Deze overeenkomst kan door koper uiterlijk binnen 6 weken na het bereiken van overeenstemming worden ontbonden indien:
- (…)
- (…)
- financieringsvoorbehoud voor het verkrijgen van een passende financiering ter grootte van de koopsom en kosten koper. Waarbij koper een inspanningsverplichting heeft en één gedocumenteerde afwijzing voldoende is.
3.4.
Uit de koopbevestiging blijkt dat verder is overeengekomen dat de eigendomsoverdracht en betaling van de koopsom uiterlijk binnen zes weken na het verlopen van de ontbindende voorwaarden, doch uiterlijk op 31 december 2020, zouden plaatsvinden en dat het kantoor van de notaris de instrumenterend notaris zou zijn.
3.5.
De koopbevestiging is eind november 2020 naar de notaris gestuurd, met het verzoek de eigendomsoverdracht van het registergoed in behandeling te nemen.
3.6.
Op 22 december 2020 is klaagster met de verkoper een “
Allonge behorende bij de koopbevestiging (…)” (hierna: de allonge) overeengekomen. De getekende allonge is door de notaris ontvangen.
3.7.
In de allonge hebben de verkoper en klaagster onder meer overwogen dat:
- de koopbevestiging door klaagster is ondertekend op 30 november 2020 en door de verkoper op 7 december 2020;
- gezien de beperkte termijn tot aan de beoogde notariële overdracht, geen aanvullende koopovereenkomst tot stand is gekomen;
- de verkoper en klaagster de notaris hebben verzocht om de akte van levering voor te bereiden op basis van de ondertekende koopbevestiging, en
- de verkoper en klaagster in onderling overleg zijn overeengekomen om het notarieel transport van het registergoed te laten plaatsvinden door middel van een Groninger akte.
3.8.
In de allonge zijn de verkoper en klaagster onder meer het volgende overeengekomen:

Komen overeen als volgt:
De akte van levering zal gepasseerd worden op uiterlijk 31 december 2020 ten overstaan van een der notarissen verbonden aan notariskantoor [notariskantoor] te [plaats] .
Voorafgaand aan het notarieel transport dient koper een waarborgsom ter grootte van € 17.500,00 te storten op de derdengeldrekening van de notaris.

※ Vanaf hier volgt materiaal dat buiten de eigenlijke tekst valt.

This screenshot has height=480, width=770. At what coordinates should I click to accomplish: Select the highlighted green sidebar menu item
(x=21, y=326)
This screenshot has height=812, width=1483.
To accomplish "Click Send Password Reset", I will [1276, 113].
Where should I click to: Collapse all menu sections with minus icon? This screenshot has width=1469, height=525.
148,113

Indien deze waarborgsom niet tijdig door koper is gestort, zal het notarieel transport geen doorgang vinden.
De feitelijke levering van object zal plaatsvinden per datum notarieel transport.

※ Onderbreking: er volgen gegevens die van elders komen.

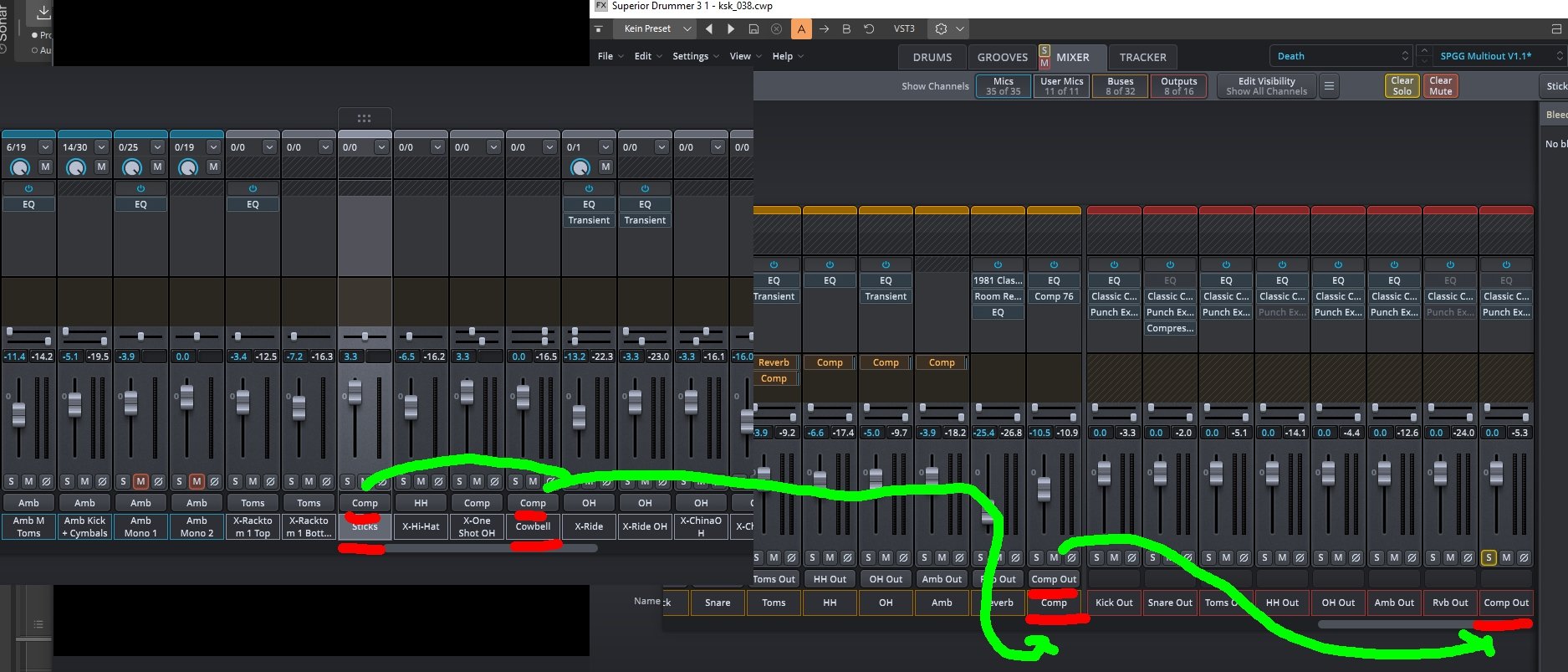
Task: Save the current VST preset
Action: coord(753,28)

De levering geschiedt onder de ontbindende voorwaarde dat koper uiterlijk op 31 januari 2021 de gehele koopsom, met aftrek van de reeds gestorte waarborgsom, op de derdengeldrekening van de notaris dient te voldoen. Indien koper per 31 januari 2021 niet heeft voldaan aan deze verplichting is de overeenkomst en de levering van rechtswege ontbonden en keert de eigendom van de onroerende zaak alsdan van rechtswege terug bij de verkoper.
Voor zover hier in deze allonge niet van is afgeweken, blijven overige voorwaarden en condities uit de vigerende koopbevestiging onverminderd van kracht.
3.9.
De medewerkster van de notaris heeft op 23 december 2020 om 13:26 uur een email naar klaagster gestuurd met de volgende inhoud:

Aangezien voor de levering van[het registergoed]
:
  • En de financiering nog niet zover is dat wij de hypotheekakte kunnen opstellen
  • En de royementsvolmachten van verkoper nog niet compleet zijn
  • En de meting van het Kadaster nog niet rond is
hebben wij besloten dat de enige manier om de levering nog in 2020 te kunnen laten plaatsvinden is via een Groninger Akte met betaling van de koopprijs uiterlijk 3112021.

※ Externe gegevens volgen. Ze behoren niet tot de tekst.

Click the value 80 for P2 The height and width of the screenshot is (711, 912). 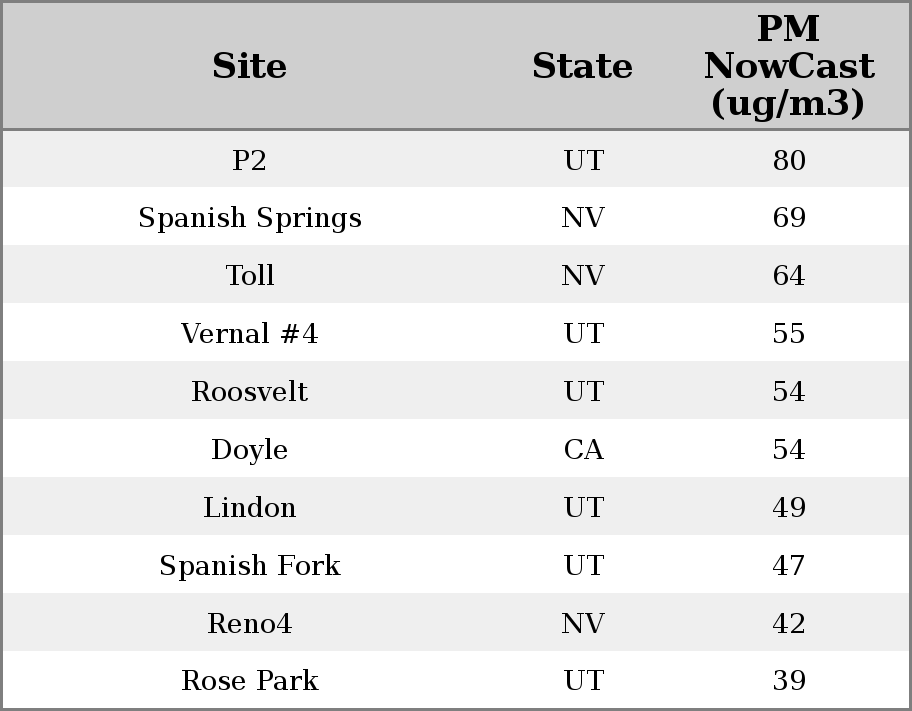point(789,160)
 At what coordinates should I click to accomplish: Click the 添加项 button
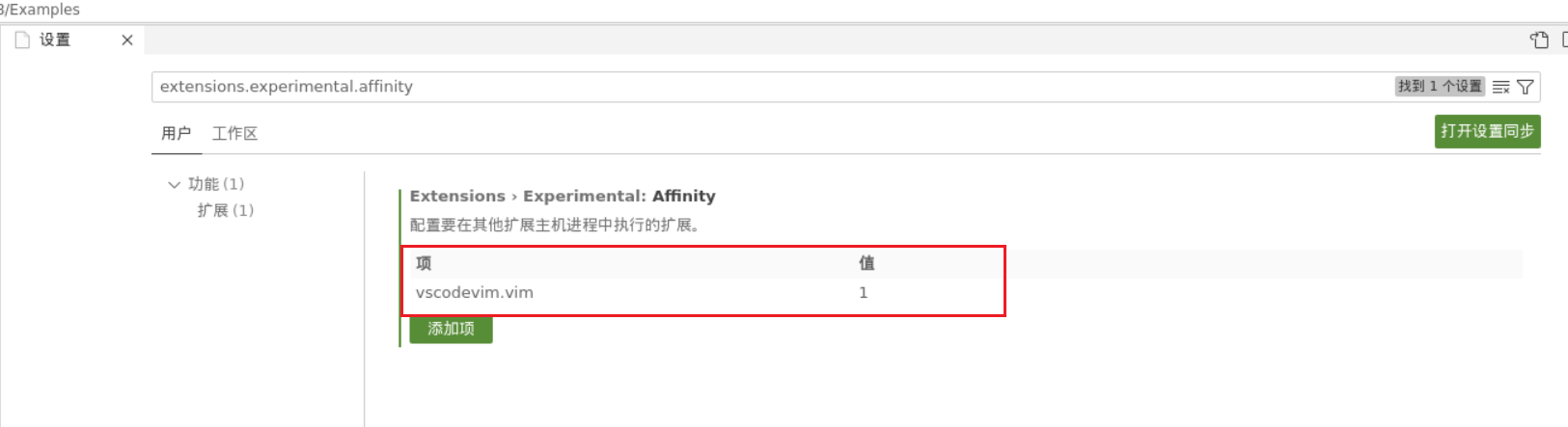click(x=451, y=329)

De Groninger akte kan pas op 31 december a.s. getekend worden, omdat dan pas de meting rond is.
Wel blijft de afspraak op 28 december a.s. gehandhaafd, waarbij de notaris dan de akte met u en verkoper doorneemt en u beiden een volmacht tekenen, zodat de akte op 31 december bij volmacht op ons kantoor getekend kan worden.
Hierbij zend ik u een concept van de te passeren Groninger akte (inclusief vestiging erfdienstbaarheid en kwalitatieve verplichting).
Vriendelijk verzoek ik u de conceptakte goed door te nemen en mij te berichten indien u op- of aanmerkingen heeft.
Op 31 januari 2021 zal dan een akte van vervallen ontbindende voorwaarden en kwijting worden opgemaakt, waarbij de koopprijs dan via de notaris zal worden voldaan. (…)
3.10.
Op 28 december 2020 hebben klaagster en de verkoper bij klaagster thuis de volmachten ondertekend, in het bijzijn van de notaris.
3.11.
De Groninger akte is op 31 december 2020 door de notaris gepasseerd. De verkoper en klaagster zijn in deze akte per volmacht verschenen. In de akte is vermeld dat de verkoper onder voorbehoud van de in artikel 9 van die akte vermelde ontbindende voorwaarden het registergoed aan klaagster levert, die onder die ontbindende voorwaarden het registergoed aanvaardt.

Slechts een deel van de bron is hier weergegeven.